Special Kid-Friendly Sleep/Activity Tracker?
December 14, 2018 7:03 AM   Subscribe

We (the caregivers of an epileptic, developmentally-delayed six year old) are looking for recommendations for a consumer-grade wearable that might help monitor the kid's day-to-day sleep outcomes and certain physiological responses at school.

It should:
- have robust sleep sensing/analysis capacity;
- track and log pulse/stress during waking hours;
- be water resistant and hard for a small child to remove and lose; and
- have minimal/hide-able screen and/or physical interfaces that could be distracting or be otherwise messed with without external software management

It'd be nice if it:
- were fully water proof;
- could map movements by GPS; and
- had a really long charge cycle.
posted by anonymous to Health & Fitness (1 answer total)
 
I've tried a few brands of fitness trackers and I'm currently pretty happy with my Garmin Vivosmart 4, which does most of what your looking for.

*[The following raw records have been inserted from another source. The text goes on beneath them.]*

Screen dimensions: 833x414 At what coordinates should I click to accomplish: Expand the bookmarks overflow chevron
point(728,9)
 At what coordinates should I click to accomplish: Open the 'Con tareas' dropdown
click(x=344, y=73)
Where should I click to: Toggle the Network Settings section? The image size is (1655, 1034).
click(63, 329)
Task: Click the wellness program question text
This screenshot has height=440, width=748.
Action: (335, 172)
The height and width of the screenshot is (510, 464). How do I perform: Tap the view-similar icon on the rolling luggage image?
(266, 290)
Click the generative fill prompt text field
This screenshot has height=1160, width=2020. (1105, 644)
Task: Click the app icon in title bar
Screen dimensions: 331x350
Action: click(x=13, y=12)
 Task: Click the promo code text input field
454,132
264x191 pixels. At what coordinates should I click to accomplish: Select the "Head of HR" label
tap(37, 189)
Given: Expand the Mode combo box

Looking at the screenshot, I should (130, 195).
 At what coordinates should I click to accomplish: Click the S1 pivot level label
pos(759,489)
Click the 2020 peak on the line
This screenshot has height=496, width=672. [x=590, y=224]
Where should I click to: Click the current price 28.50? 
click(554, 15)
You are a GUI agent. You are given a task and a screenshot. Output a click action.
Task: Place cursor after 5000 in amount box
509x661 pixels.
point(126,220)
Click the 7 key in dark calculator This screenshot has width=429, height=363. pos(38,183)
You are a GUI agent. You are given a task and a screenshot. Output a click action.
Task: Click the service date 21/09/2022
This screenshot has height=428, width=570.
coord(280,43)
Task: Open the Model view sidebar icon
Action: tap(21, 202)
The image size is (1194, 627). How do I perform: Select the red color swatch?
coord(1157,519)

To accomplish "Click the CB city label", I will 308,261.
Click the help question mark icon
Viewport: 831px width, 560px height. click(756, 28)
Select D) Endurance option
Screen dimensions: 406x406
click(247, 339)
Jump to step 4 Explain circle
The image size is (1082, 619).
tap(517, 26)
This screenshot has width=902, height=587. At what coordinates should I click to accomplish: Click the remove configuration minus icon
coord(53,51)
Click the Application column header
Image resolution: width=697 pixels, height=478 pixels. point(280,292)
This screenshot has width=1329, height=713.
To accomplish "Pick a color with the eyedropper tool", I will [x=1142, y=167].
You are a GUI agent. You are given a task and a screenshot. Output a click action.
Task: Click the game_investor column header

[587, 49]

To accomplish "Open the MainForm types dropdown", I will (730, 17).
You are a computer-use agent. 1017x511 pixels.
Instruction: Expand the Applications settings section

- Sleep tracking is decent. Or, at least, it roughly reflects the way I feel my night went most of the time.
- Stress tracking also seems fairly accurate (I never realized how much reading the MiFi politics thread gets my heartrate going until I got this device).
- Waterproof.
- Regular watchband type buckle; I don't know if this would be to easy to remove, but it definitely doesn't come off accidentally.
- The screen is not big, and you can set its "do not disturb" time to be all day, meaning that moving your wrist wouldn't turn it on. The tap to access mode is kind of tricky for an adult trying to use it; I think it would be pretty unlikely for a kid to figure it out on their own.

But:
- No GPS
- Charge cycle is OK. I can go about 5-6 days on a charge, and that is with phone notifications for everything turned on. If you turned that option off for your kid, I'll bet you could charge once a week. This is way better than most rechargeable options out there. My previous band, a Fitbit Flex 2, needed charging almost every other day.

The Garmin Vivosmart 3 is cheaper and has pretty much the same capabilities, I think, just a generation older and a little bulkier. The Vivofit Jr 2 is designed for kids, and the nice thing about it is its replaceable battery, which is supposed to last about a year. However, it won't do stress tracking (no HR monitor), and ironically, the screen is probably more distracting as it's designed to be easier for a kid to interact with.